Australian aid agencies have brought much innovation to development over recent decades however there are opportunities for NGOs to have a more deliberate and systematic approach to innovation. Ultimately, driving lasting change often requires agencies and other development actors to work politically, supporting social movements and with a focus on systems change.

Journalist Karen Middleton led a panel discussion looking at disruptive challenges for society with academic Dr Haydn Washington; ACOSS CEO, Dr Cassandra Goldie; ActionAid CEO, Archie Law; and Global Compact Australia CEO, Alice Cope. The panel stressed that a ‘business as usual’ approach will not be sufficient to meet the challenges posed by climate change, inequality, poverty and conflict. Greater commitment and significant policy shifts are required by governments matched with enhanced collaboration across sectors and the building of social movements for change. 

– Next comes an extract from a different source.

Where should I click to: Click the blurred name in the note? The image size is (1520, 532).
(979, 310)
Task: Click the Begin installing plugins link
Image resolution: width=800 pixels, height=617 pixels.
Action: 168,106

Conference participants heard about the importance of leadership for innovative and sustainable development from Dr Fiona Kerr and Fabian Dattner. Understandings of effective leadership have shifted from ‘command and control’ to collaboration. Australian agencies must invest in insights into how leaders are seen in their organisation.
We also heard about the fascinating world of neuroscience, with Dr Fiona Kerr providing stimulating examples of the connections between the human brain and the complexities of leading, collaboration and creativity which are all required for leading innovative and adaptive organisations.
In a final closing panel moderated by Marc Purcell, Sam Mostyn, President of ACFID, Brian Doolan, CEO of the Fred Hollows Foundation, Jo Hayter, CEO of the International Women's Development Agency, Terence Wood from the Development Policy Centre at ANU, and Helen Steel from the Shared Value Project provided conference participants with a range of take-home messages.

They included: the need to work together to build a more compassionate Australia; for NGOs to devote more thought and resources to engaging politically to change systems; the need for the private sector to integrate poverty alleviation considerations into everyday practices; and the opportunities presented by the Sustainable Development Goals for greater cross-sectoral collaboration and development progress.